-------- Records shown
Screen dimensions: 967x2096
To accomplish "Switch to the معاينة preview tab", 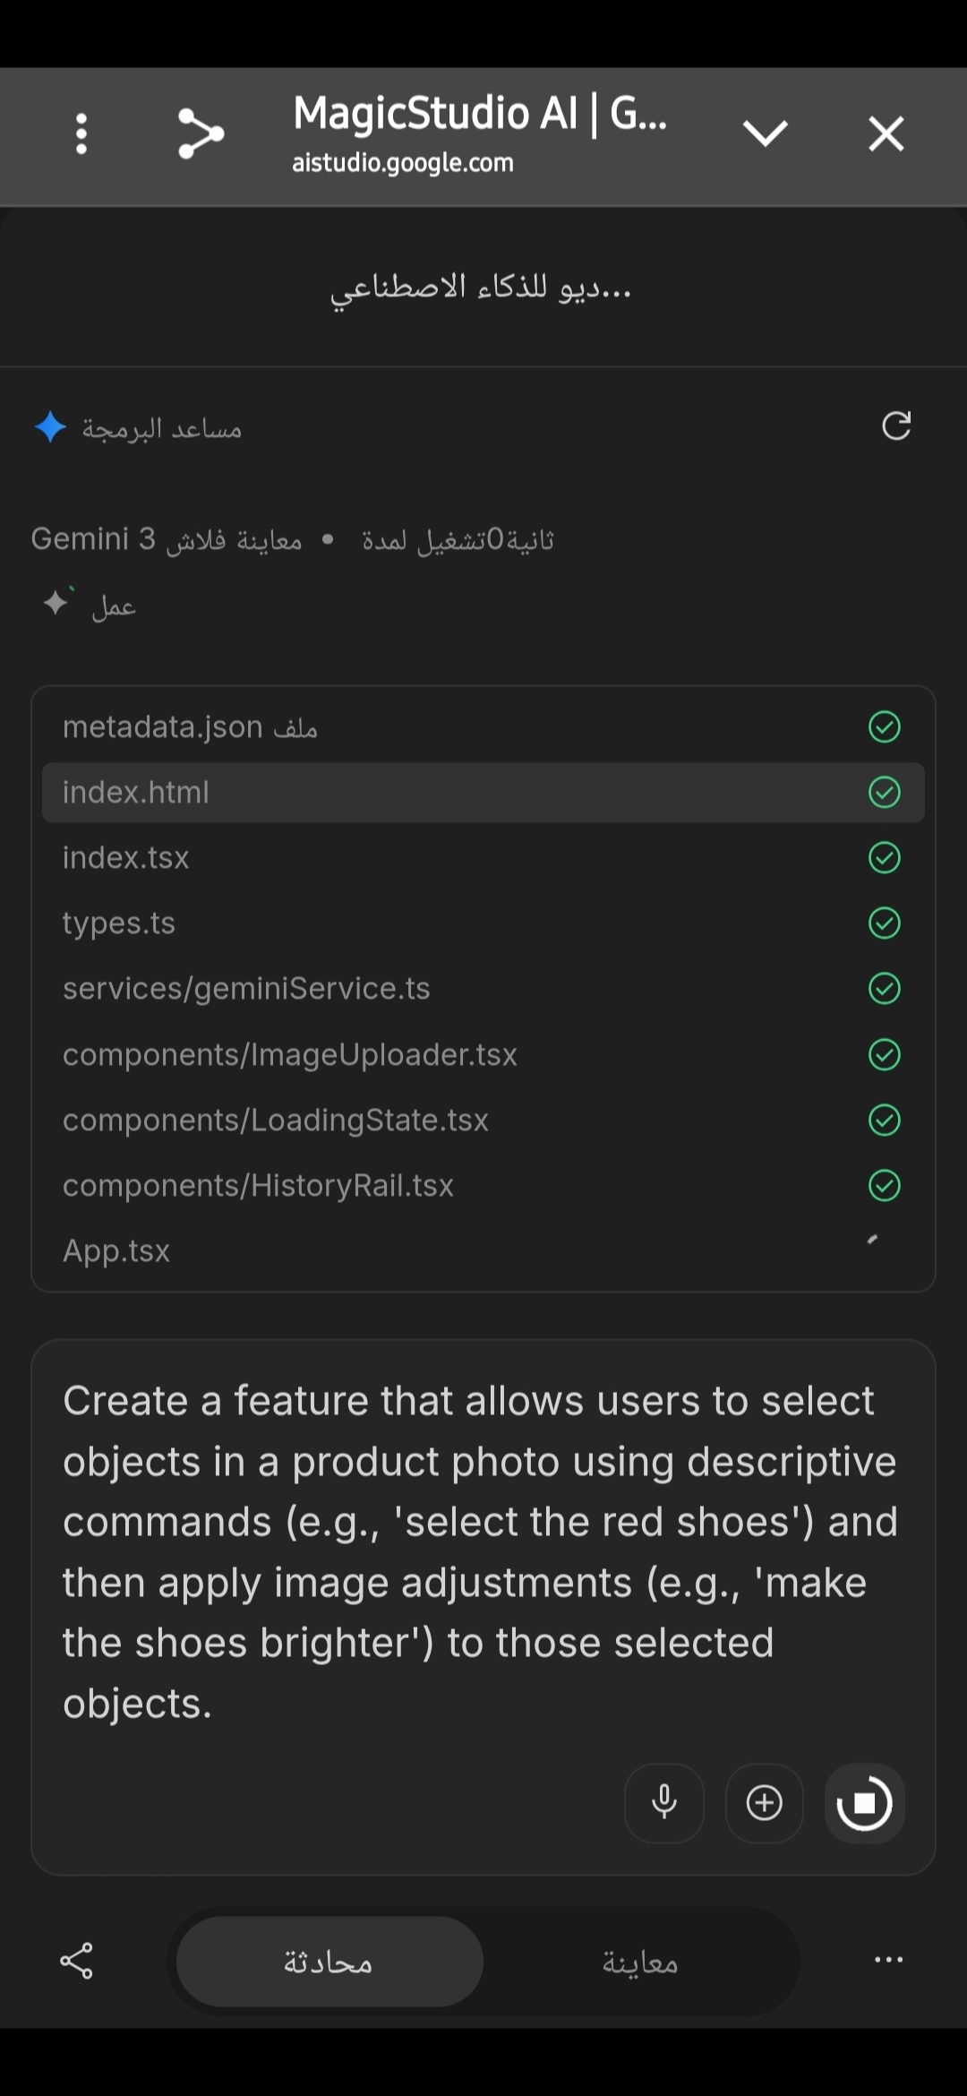I will (639, 1963).
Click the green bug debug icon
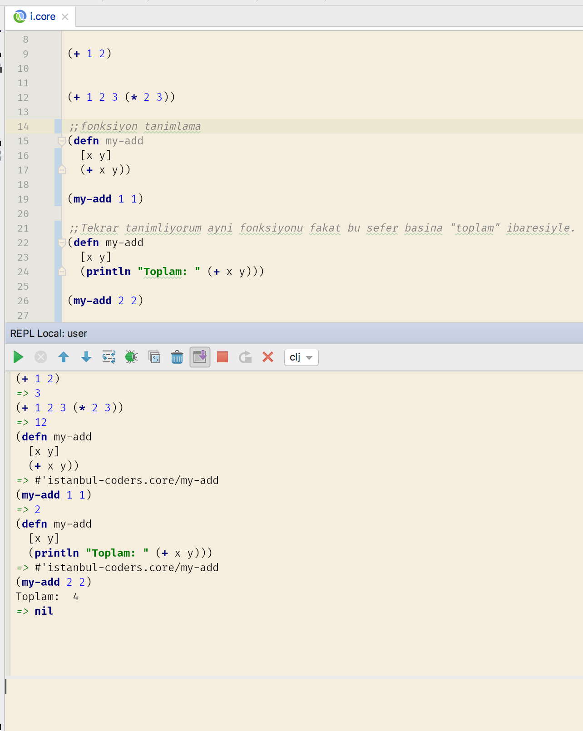Image resolution: width=583 pixels, height=731 pixels. 132,357
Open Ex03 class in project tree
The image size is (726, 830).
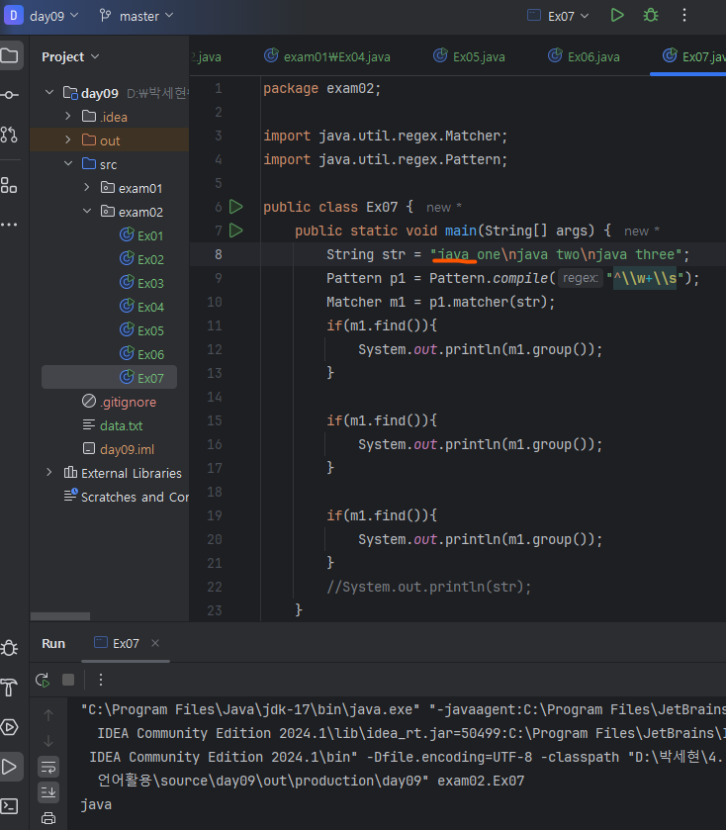pos(149,283)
----------------
**What is being asked**
All lines from the one holding "Click the green bug debug icon" through the last line of the records need to be copied exactly, both ends included, and the pictures left behind.

**Solution for this exercise**
Click the green bug debug icon
Image resolution: width=583 pixels, height=731 pixels. 132,357
Open Ex03 class in project tree
The image size is (726, 830).
pos(149,283)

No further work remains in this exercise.